During the third and fourth quarters "cattle prices collapsed farther and faster than during any time in history and the unprecedented volatility in the cattle futures market rendered it useless for price discovery purposes," R-CALF said. Independent cattle feeders suffered losses exceeding $500 per head.
"Industry analysts cannot explain the wholesale collapse of the cash market or the intense volatility and collapse in the cattle futures market," the letter said. "Describing the collapse and volatility with vague terms such as market meltdown or psychological upheaval, analysts appear unwilling to state the obvious: that something caused a severe anomaly in U.S. cattle markets that caused significant harm to U.S. cattle producers and U.S. consumers."
‘IT’S COMPLICATED’
DTN Livestock Analyst John Harrington said there are a number of factors that led to first the rise in cattle prices in 2013-14 and the recent collapse.

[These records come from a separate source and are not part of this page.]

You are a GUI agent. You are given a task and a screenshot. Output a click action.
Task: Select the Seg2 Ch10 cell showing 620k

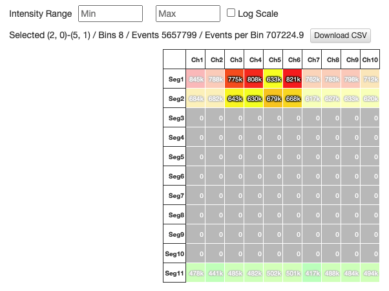[370, 99]
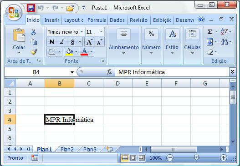Click the Colar paste button
This screenshot has height=166, width=240.
19,41
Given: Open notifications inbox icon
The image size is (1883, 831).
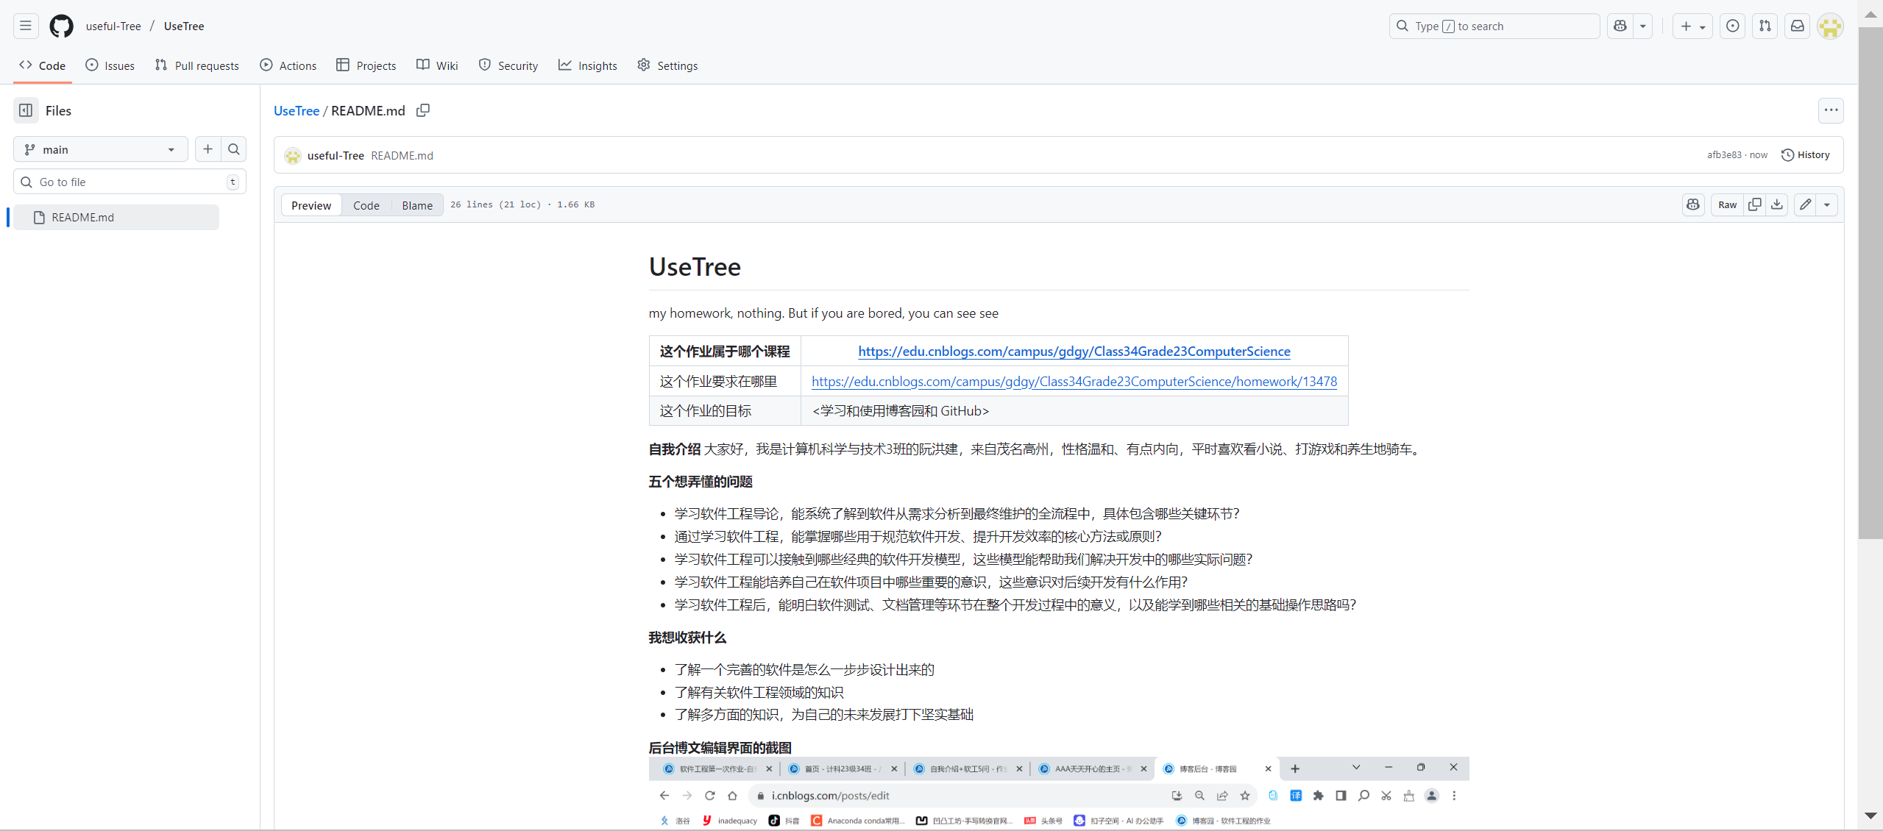Looking at the screenshot, I should 1798,26.
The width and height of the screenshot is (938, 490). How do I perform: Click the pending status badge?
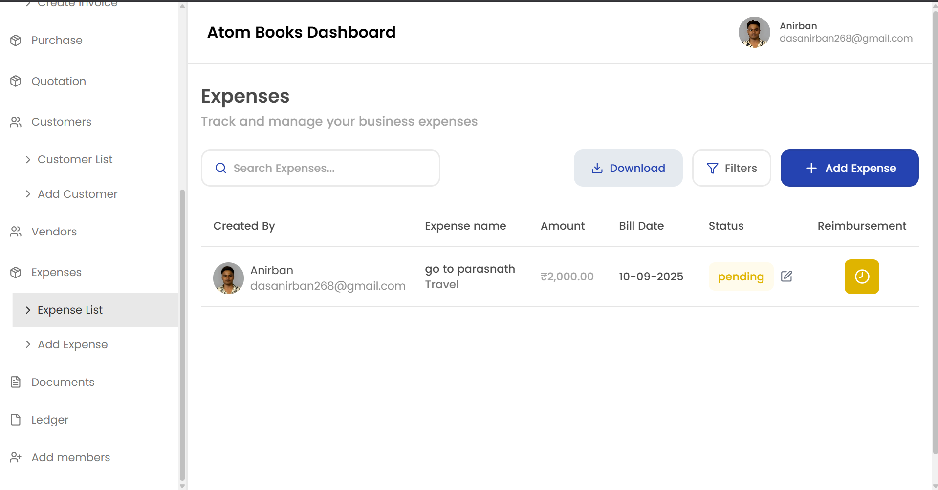(x=741, y=277)
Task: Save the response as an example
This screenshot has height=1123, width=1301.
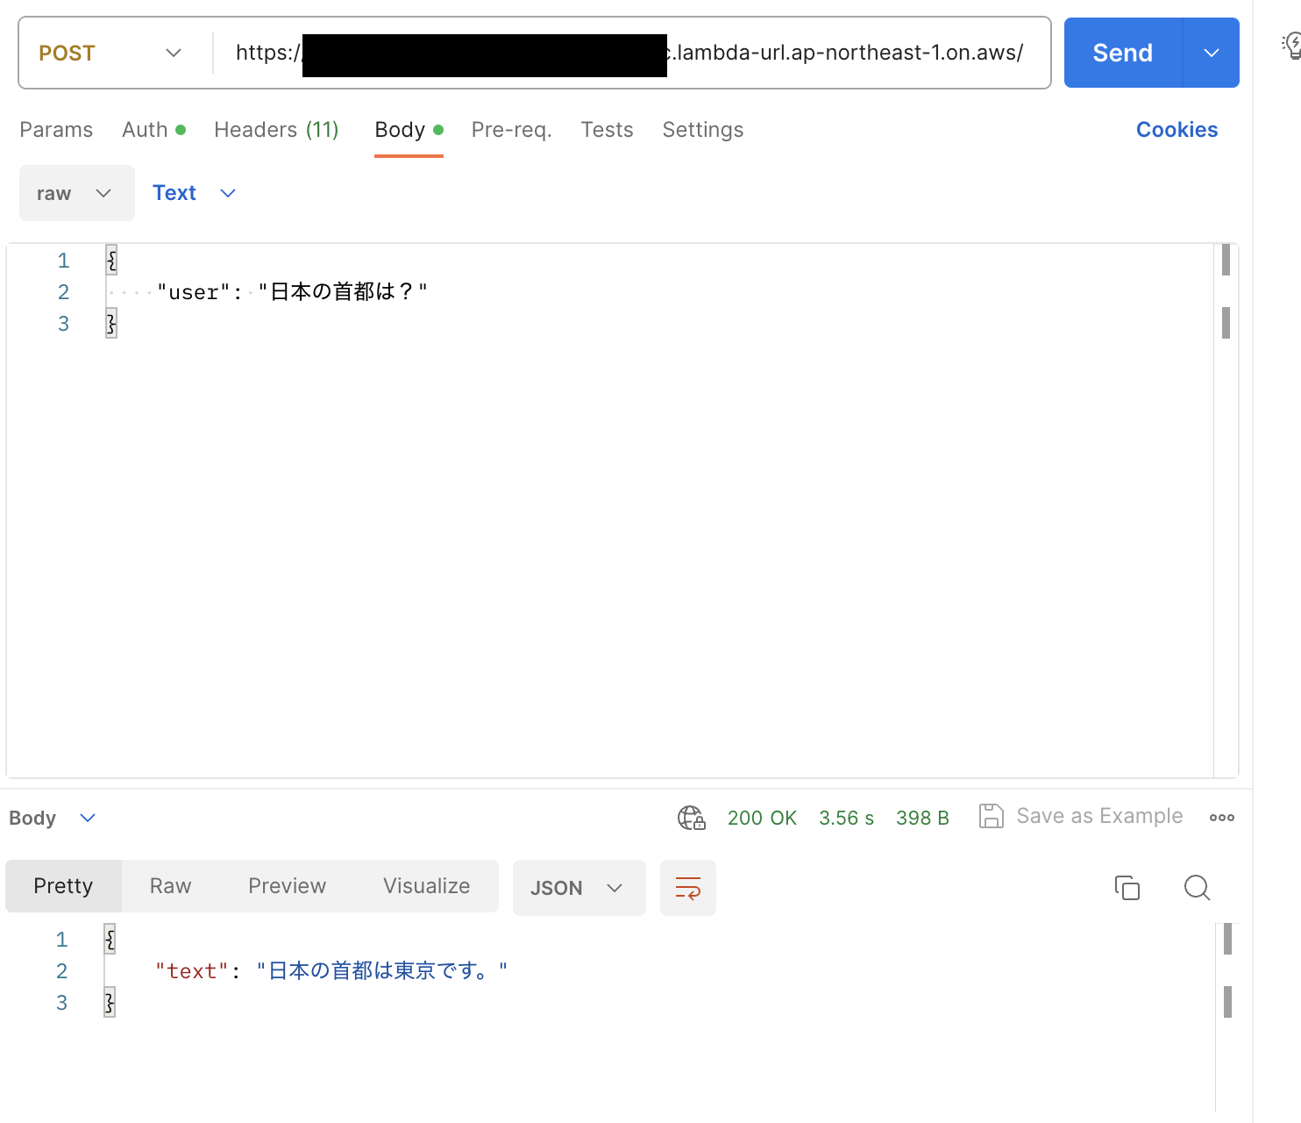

The short answer: It’s complicated.
The many possible factors include poor exports, a strong dollar, large beef imports, rising supplies of competitive meat, record carcass weights, declining packer capacity, and delayed consumer resistance to record-high beef prices, Harrington said.
"Does any one factor explain the imploding market? Of course not," Harrington said. "Indeed, I’m not sure all of them taken together can. But they all probably played some role in fueling a bearish psychology that at times seems bigger than the market itself.
"I think you have to look at more than three to four months — look at the bigger picture. For example, cattle profits soared in a crazy way from late 2013 through 2014. You could have made the case then that bullish fundamentals and speculation didn’t quite add up, that bullish enthusiasm really exceeded sound marketing reasoning. My guess is that the seeds of 2015 destruction were planted to some extent by the crazy bullishness of the two preceding years."
R-CALF said as cattle prices tanked, "meatpackers were making what one analyst called gangbuster profits and consumer beef prices remained at or near record highs. Not surprisingly, meatpacker-aligned commentators pointed fingers at cattle feeders, accusing them of causing the price collapse by feeding their cattle too long.
"But this is nonsense as only a small percentage of cattle are not directly controlled by meatpackers and some of the remaining independent cattle feeders reported that meatpackers were purposely delaying cattle delivery dates."
BIG LOSSES
R-CALF said a $41.35-per-hundredweight price decline equals a loss of $516.88 per head for each animal sold — based on a 1,250-pound steer.
"This alarming price decline is confirmed by Kansas State University, which projected losses of $547.24 per head on steers sold in November," R-CALF said in the letter.
"This level of loss represents an unprecedented extraction of equity from the U.S. live cattle industry. While KSU data show chronic and persistent losses to U.S. cattle feeders during the past 15 years, the losses in 2015 are irrefutably extraordinary."
Some 1.53 million head of fed cattle were sold to meatpackers in November 2015, the group said. As a result of the price drop, cattle feeders lost about $837 million in November alone.
"Evidence shows that other participants within the beef supply chain are capturing a significant share of the consumers’ beef dollar that a competitive market should be allocating, and previously did allocate, to the producer," R-CALF said in the letter.
"This, R-CALF USA believes, is strong evidence of antitrust and anticompetitive conduct by the nation’s four largest meatpackers, which are the supply chain participants that are purchasing the vast majority of live cattle directly from U.S. cattle producers at prices well below what a competitive market would prescribe."